The State Department is piloting a new internal chatbot feature for its employees leveraging generative artificial intelligence technology for a range of agency operations and diplomatic efforts as federal agencies look to harness AI to benefit government work while mitigating risks. 

A State Department communication from February 2024 obtained by Nextgov/FCW alerted employees to the availability of "approved and secure" AI tools through the agency's data organization and showcased the agency’s plans for its new internal chatbot, where employees are being asked to volunteer as testers for the pilot software. The message links volunteers with an online form where they can sign up to help.

“Help M/SS [Office of Management Strategy and Solutions] Center for Analytics test an SBU-authorized interface for chatbot and automated language transition,” the form reads. “During the two-month pilot, users will have a chance to complete existing work tasks using LLM capabilities, and will be asked to provide written and verbal feedback.”

Completing the Google Form grants volunteers access to the chatbot and automated translation tools. 

State has been looking to incorporate AI technologies into its operations, detailed in its agency-wide 2024-2025 playbook released in October 2023. The chief goal is to help streamline and reduce workload burdens across State’s domestic and international posts in order to help focus on more mission critical work. This includes public diplomacy, language translation, management operations, information proliferation and dissemination, code generation, and task automation. 

A spokesperson told Nextgov/FCW that the State Department, "is in early testing phases of an internal generative artificial intelligence chatbot for use by department employees…we are excited about the opportunities this presents for advancing U.S. diplomacy.” 

State’s AI chatbot and similar tools will be hosted on the agency’s Enterprise Data Technology Platform Policy, Data.State.
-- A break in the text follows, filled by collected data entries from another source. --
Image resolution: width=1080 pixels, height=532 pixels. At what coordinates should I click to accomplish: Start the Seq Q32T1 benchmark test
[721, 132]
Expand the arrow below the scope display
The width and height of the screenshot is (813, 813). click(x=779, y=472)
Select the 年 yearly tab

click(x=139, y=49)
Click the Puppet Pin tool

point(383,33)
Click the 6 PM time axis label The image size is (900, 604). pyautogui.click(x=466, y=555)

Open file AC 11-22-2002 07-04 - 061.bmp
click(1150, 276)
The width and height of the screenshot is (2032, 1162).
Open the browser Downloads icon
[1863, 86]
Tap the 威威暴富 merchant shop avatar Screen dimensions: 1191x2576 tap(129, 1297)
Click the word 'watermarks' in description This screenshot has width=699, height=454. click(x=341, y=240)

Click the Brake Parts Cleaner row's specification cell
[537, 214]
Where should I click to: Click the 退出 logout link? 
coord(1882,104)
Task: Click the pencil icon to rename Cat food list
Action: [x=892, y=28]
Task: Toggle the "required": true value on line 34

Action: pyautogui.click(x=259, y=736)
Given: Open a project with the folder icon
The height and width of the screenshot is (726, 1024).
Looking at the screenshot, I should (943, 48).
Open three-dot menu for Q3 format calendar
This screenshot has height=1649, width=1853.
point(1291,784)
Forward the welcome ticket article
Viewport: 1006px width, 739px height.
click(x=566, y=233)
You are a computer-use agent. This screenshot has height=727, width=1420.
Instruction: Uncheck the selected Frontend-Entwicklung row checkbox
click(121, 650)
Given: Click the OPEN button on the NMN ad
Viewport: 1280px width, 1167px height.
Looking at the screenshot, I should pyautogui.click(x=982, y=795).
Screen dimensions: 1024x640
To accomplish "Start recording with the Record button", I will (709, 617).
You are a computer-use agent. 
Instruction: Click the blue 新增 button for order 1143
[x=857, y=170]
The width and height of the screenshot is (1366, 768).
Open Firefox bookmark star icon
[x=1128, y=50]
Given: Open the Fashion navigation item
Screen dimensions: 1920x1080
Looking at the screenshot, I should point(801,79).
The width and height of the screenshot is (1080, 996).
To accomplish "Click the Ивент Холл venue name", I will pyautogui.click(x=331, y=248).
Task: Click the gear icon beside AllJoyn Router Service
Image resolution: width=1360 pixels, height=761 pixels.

Notably, the chatbot is exploring leveraging sensitive but unclassified information and data, a State Dept. designation covering information that is not classified but exempt from disclosure under the Freedom of Information Act, including information on passport and visa requests, medical data, law enforcement information, plans for the design of U.S. diplomatic facilities and more.

“This pilot represents the next step, taken thoughtfully, in using generative AI tools with proprietary department data to address department-specific challenges,” the spokesperson said. 

The internal message noted that building out internal software tools and solutions like the chatbot prototype will help reduce both cybersecurity risks and additional costs. 

The effort will be governed by recent governmentwide policies, under a White House memo on federal agency use of AI issued in March and the AI executive order from October 2023.  As the federal government works across all levels to bring enforcement and regulation to AI and other emerging systems, officials are working to instill a rights-respecting culture of security amid AI deployment. State’s AI playbook and chatbot pilot both highlight this as a priority in exploring emerging technologies, noting that data privacy and cybersecurity are among the agency’s foundational guidelines for using AI.